[Begin]

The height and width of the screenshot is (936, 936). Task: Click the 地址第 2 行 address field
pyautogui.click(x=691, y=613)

[End]
[Begin]

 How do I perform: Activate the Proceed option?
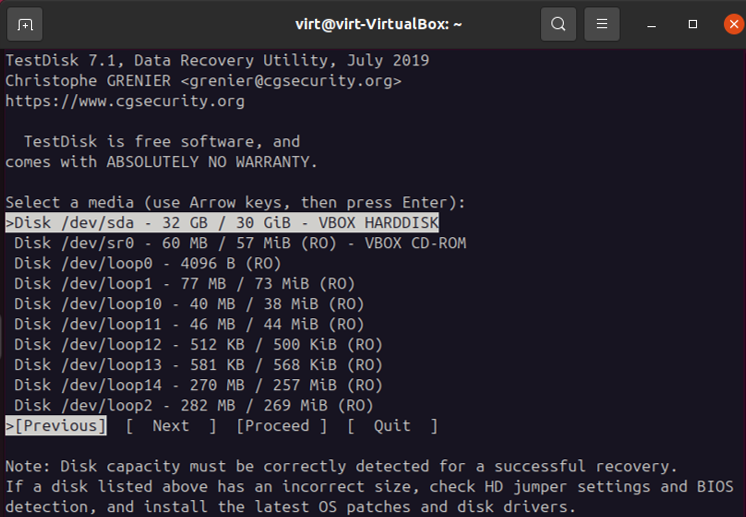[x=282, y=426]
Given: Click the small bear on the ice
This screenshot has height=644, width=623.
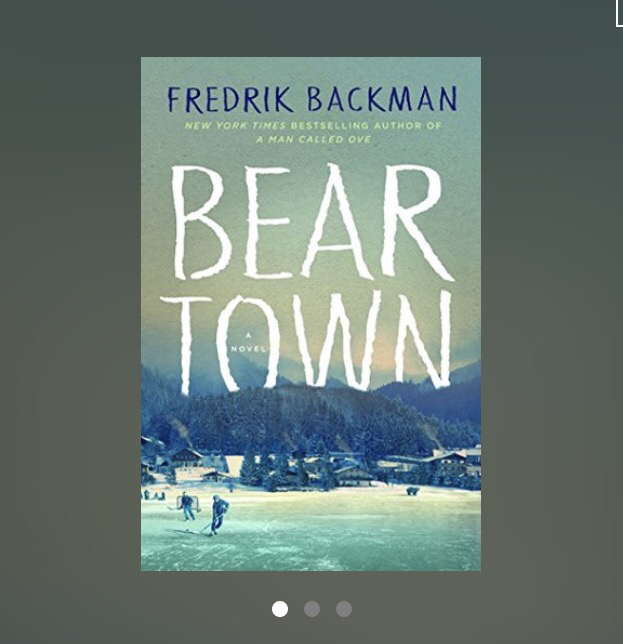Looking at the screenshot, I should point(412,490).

[End]

#### Request:
Copy out the data word for word, starting at the line containing "How do I perform: Activate" and ending at the line containing "Looking at the". Omit the pictures from your answer.

#### Solution to the problem:
 How do I perform: Activate the Proceed option?
[x=282, y=426]
Given: Click the small bear on the ice
This screenshot has height=644, width=623.
Looking at the screenshot, I should point(412,490).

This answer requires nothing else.